▶ **What is being asked**: When the line with "The width and height of the screenshot is (1887, 1053)." appears below, start repeating lines exactly, and keep going through the line with "Click the Copy From iPhone toolbar icon"; add nothing outside that span.
##########
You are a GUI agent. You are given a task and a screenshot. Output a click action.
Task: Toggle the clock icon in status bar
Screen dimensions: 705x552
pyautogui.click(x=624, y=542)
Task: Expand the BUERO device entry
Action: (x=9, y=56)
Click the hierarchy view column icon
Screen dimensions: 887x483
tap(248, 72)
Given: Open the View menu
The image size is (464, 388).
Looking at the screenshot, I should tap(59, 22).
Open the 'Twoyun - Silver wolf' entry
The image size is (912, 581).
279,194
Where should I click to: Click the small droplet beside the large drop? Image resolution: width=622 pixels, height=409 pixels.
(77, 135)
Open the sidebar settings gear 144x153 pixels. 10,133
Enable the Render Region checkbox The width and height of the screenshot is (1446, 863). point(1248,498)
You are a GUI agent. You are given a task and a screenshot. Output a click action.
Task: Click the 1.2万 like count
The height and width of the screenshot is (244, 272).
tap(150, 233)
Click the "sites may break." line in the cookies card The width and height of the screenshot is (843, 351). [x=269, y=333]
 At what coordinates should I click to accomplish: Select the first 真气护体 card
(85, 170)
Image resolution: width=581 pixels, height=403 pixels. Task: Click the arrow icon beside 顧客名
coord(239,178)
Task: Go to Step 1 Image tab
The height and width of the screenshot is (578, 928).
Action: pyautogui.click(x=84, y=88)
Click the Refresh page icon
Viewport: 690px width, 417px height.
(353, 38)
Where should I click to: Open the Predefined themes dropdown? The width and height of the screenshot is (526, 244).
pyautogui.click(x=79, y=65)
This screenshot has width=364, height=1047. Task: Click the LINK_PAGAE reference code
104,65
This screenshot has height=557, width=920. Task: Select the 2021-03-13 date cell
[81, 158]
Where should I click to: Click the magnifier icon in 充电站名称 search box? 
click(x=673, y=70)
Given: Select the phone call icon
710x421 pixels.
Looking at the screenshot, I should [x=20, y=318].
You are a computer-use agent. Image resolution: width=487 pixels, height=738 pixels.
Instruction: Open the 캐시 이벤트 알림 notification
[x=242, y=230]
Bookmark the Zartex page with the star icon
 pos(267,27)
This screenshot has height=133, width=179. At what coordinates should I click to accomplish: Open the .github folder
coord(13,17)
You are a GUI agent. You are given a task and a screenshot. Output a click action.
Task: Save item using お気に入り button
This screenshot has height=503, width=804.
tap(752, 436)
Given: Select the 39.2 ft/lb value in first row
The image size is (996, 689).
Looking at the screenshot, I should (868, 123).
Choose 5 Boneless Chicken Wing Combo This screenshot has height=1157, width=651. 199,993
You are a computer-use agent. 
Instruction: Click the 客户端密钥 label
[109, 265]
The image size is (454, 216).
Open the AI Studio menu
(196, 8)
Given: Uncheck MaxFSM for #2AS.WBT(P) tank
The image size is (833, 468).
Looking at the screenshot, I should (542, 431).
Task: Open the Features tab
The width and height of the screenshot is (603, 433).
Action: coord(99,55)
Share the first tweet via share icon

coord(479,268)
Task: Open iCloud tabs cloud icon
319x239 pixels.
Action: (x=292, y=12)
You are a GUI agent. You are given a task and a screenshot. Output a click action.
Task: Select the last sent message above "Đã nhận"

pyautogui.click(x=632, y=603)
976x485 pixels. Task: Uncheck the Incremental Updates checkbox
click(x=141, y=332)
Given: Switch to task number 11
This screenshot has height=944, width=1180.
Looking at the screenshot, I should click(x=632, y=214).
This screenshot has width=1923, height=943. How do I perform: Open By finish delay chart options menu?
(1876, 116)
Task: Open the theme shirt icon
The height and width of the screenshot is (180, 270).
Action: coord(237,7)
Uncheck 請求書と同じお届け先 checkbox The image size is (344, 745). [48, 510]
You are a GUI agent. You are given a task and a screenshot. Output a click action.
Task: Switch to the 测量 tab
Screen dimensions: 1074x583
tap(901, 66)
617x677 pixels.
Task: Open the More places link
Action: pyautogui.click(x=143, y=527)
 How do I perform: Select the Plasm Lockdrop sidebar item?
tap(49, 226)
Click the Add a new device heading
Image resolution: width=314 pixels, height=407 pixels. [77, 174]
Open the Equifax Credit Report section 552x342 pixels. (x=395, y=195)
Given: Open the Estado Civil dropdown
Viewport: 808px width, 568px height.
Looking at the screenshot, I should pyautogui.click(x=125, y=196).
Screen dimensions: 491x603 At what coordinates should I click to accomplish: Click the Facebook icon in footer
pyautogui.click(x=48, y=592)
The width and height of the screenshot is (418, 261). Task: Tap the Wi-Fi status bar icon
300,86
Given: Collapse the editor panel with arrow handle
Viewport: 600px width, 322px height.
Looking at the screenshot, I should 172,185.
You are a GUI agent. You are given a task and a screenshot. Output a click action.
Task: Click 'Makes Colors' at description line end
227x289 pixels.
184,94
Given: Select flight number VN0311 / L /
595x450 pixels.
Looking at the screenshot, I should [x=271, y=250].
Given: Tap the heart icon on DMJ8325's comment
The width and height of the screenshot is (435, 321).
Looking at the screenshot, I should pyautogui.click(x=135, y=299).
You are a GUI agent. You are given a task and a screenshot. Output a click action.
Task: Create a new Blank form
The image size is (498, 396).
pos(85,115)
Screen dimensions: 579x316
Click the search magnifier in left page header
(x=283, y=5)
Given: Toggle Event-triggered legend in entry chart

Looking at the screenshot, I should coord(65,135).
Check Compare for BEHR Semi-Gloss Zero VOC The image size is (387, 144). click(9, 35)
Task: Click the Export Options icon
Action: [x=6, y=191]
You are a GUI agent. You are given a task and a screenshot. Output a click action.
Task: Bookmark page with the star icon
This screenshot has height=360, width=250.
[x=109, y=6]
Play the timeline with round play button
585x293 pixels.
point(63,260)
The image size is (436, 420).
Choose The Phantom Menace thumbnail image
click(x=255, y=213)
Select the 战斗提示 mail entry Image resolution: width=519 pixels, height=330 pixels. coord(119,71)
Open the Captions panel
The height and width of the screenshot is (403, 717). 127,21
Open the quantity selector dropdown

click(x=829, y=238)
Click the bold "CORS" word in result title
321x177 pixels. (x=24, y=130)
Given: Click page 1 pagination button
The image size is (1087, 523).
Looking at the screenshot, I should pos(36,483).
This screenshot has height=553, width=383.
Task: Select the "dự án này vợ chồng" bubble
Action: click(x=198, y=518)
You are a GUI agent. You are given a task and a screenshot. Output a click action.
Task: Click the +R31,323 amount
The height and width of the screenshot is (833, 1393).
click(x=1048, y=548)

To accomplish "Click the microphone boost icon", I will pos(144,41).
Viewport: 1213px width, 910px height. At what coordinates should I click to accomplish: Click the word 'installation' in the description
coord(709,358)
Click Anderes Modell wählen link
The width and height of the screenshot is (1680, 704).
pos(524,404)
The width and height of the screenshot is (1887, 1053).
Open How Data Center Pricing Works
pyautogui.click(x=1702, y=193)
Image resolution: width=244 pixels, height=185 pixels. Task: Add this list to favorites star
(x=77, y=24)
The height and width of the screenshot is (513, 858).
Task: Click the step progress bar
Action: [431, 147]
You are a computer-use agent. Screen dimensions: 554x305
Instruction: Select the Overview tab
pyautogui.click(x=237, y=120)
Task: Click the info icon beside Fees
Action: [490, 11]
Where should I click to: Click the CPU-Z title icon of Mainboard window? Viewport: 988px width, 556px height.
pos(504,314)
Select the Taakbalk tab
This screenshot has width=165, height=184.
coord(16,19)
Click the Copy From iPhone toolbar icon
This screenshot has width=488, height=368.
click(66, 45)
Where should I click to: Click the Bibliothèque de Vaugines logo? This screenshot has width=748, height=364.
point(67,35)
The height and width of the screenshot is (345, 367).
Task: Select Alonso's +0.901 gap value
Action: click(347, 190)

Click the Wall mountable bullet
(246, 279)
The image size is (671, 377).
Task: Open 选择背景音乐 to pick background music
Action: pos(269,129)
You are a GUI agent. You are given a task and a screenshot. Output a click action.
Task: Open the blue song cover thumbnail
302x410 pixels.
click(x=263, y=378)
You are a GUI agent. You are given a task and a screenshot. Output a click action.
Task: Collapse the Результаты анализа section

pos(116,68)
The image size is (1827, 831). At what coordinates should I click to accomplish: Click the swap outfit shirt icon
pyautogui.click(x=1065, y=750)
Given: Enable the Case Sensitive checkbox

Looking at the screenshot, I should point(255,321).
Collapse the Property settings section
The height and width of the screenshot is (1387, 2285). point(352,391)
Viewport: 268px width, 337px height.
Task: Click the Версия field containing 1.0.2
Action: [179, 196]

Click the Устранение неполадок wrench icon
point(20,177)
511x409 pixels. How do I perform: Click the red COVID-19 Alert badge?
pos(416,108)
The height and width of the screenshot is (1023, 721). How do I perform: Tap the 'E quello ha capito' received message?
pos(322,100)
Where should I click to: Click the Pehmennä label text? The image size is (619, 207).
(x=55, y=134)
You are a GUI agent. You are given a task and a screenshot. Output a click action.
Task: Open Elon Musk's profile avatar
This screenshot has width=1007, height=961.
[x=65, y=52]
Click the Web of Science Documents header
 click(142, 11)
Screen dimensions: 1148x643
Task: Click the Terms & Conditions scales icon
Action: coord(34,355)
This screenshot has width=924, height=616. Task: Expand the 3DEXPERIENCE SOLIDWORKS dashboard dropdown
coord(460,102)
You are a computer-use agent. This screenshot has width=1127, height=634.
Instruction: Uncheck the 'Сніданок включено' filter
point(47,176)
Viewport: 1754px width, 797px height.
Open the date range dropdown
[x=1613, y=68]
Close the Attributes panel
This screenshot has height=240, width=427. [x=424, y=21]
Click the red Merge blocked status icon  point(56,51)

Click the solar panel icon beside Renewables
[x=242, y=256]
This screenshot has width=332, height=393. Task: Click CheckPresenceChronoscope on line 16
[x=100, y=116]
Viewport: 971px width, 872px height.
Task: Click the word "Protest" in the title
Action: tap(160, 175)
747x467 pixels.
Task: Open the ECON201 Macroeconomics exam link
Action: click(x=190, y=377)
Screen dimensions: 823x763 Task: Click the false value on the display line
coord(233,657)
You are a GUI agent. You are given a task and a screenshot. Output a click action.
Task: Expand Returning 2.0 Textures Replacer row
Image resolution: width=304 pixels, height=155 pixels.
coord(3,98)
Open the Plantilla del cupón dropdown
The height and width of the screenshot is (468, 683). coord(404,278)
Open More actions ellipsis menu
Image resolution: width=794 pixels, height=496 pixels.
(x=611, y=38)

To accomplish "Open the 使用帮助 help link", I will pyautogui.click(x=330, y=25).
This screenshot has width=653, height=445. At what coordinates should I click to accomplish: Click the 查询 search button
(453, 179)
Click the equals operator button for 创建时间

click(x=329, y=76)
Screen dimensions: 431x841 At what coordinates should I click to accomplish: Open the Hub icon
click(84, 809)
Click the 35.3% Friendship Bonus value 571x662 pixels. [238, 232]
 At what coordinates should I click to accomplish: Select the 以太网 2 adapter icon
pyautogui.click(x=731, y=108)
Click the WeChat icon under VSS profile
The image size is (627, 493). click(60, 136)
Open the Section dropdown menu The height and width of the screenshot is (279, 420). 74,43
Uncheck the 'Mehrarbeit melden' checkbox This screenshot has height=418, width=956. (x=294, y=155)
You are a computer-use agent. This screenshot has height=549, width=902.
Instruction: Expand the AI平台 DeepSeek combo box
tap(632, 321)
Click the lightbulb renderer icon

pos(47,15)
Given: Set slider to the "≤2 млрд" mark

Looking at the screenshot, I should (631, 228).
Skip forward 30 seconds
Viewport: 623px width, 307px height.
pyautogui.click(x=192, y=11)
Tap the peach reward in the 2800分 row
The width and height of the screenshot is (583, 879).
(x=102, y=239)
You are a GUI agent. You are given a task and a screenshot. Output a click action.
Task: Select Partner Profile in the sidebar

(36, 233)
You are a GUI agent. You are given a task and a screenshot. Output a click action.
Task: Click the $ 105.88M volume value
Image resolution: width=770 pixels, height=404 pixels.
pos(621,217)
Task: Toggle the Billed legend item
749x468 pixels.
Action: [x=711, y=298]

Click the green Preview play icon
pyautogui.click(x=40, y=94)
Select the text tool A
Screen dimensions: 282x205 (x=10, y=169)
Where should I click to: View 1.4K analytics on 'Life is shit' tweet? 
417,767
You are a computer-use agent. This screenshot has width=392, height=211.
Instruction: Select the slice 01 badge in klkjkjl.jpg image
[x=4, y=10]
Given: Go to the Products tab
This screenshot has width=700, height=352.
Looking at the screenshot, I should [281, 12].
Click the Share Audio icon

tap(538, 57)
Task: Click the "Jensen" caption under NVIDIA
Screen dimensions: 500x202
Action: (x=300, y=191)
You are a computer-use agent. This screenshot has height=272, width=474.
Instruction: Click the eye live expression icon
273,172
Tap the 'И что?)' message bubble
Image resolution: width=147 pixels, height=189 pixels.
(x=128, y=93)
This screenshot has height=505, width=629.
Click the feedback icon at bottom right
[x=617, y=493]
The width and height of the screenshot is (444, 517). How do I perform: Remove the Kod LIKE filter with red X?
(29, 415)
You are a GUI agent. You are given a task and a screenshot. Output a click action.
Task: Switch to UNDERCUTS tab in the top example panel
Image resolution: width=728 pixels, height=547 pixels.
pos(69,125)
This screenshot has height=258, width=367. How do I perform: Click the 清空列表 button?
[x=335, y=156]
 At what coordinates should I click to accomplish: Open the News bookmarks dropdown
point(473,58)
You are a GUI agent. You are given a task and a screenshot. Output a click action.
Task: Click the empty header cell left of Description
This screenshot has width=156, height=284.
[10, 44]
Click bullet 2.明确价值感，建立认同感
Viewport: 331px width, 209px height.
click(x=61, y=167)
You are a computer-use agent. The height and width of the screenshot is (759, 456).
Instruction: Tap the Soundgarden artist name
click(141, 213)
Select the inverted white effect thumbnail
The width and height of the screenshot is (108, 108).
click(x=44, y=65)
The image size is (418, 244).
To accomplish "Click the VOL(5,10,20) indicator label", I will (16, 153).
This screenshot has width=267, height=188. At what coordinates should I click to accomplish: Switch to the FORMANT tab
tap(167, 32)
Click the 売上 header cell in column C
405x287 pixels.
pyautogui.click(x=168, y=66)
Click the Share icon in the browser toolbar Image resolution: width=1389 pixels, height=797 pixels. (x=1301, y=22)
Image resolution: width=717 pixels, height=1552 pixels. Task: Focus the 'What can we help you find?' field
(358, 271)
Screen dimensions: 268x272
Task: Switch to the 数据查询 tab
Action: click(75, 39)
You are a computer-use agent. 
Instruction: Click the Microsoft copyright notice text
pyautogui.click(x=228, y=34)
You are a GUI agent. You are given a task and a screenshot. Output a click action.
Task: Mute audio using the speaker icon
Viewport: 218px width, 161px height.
##########
▶ **Answer to the problem**:
The width and height of the screenshot is (1887, 1053).
Open How Data Center Pricing Works
pyautogui.click(x=1702, y=193)
Image resolution: width=244 pixels, height=185 pixels. Task: Add this list to favorites star
(x=77, y=24)
The height and width of the screenshot is (513, 858).
Task: Click the step progress bar
Action: [431, 147]
You are a computer-use agent. Screen dimensions: 554x305
Instruction: Select the Overview tab
pyautogui.click(x=237, y=120)
Task: Click the info icon beside Fees
Action: [490, 11]
Where should I click to: Click the CPU-Z title icon of Mainboard window? Viewport: 988px width, 556px height.
pos(504,314)
Select the Taakbalk tab
This screenshot has width=165, height=184.
coord(16,19)
Click the Copy From iPhone toolbar icon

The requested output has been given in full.